Entries taken from a collection:
[Start of Attachment]

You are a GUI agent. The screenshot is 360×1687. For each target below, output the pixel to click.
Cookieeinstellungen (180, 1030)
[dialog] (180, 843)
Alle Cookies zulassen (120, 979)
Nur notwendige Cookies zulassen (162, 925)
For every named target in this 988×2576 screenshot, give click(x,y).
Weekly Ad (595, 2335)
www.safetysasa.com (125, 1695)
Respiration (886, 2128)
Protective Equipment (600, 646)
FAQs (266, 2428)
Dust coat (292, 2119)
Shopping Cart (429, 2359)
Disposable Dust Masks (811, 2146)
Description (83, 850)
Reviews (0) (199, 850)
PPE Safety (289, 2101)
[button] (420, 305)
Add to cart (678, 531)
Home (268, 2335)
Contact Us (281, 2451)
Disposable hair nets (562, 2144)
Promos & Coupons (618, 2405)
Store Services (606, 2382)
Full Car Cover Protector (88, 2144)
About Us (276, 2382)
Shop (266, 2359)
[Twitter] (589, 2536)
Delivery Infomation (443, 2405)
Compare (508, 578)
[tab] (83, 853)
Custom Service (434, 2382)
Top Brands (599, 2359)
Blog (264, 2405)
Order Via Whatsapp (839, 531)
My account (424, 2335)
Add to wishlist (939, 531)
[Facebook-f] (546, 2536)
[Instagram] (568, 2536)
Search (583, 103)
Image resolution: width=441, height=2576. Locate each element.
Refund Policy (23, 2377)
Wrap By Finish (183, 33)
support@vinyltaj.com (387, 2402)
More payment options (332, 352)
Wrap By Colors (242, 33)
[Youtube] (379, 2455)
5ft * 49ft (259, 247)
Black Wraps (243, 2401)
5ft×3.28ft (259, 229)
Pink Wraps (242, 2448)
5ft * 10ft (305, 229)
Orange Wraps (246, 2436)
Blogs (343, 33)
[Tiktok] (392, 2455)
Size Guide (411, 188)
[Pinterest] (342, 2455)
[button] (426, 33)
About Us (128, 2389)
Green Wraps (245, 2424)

[End of Attachment]

# Task prompt:
Copy out the entries in full, exactly as they appear.

# Response:
You are a GUI agent. The screenshot is 360×1687. For each target below, output the pixel to click.
Cookieeinstellungen (180, 1030)
[dialog] (180, 843)
Alle Cookies zulassen (120, 979)
Nur notwendige Cookies zulassen (162, 925)
For every named target in this 988×2576 screenshot, give click(x,y).
Weekly Ad (595, 2335)
www.safetysasa.com (125, 1695)
Respiration (886, 2128)
Protective Equipment (600, 646)
FAQs (266, 2428)
Dust coat (292, 2119)
Shopping Cart (429, 2359)
Disposable Dust Masks (811, 2146)
Description (83, 850)
Reviews (0) (199, 850)
PPE Safety (289, 2101)
[button] (420, 305)
Add to cart (678, 531)
Home (268, 2335)
Contact Us (281, 2451)
Disposable hair nets (562, 2144)
Promos & Coupons (618, 2405)
Store Services (606, 2382)
Full Car Cover Protector (88, 2144)
About Us (276, 2382)
Shop (266, 2359)
[Twitter] (589, 2536)
Delivery Infomation (443, 2405)
Compare (508, 578)
[tab] (83, 853)
Custom Service (434, 2382)
Top Brands (599, 2359)
Blog (264, 2405)
Order Via Whatsapp (839, 531)
My account (424, 2335)
Add to wishlist (939, 531)
[Facebook-f] (546, 2536)
[Instagram] (568, 2536)
Search (583, 103)
Image resolution: width=441, height=2576. Locate each element.
Refund Policy (23, 2377)
Wrap By Finish (183, 33)
support@vinyltaj.com (387, 2402)
More payment options (332, 352)
Wrap By Colors (242, 33)
[Youtube] (379, 2455)
5ft * 49ft (259, 247)
Black Wraps (243, 2401)
5ft×3.28ft (259, 229)
Pink Wraps (242, 2448)
5ft * 10ft (305, 229)
Orange Wraps (246, 2436)
Blogs (343, 33)
[Tiktok] (392, 2455)
Size Guide (411, 188)
[Pinterest] (342, 2455)
[button] (426, 33)
About Us (128, 2389)
Green Wraps (245, 2424)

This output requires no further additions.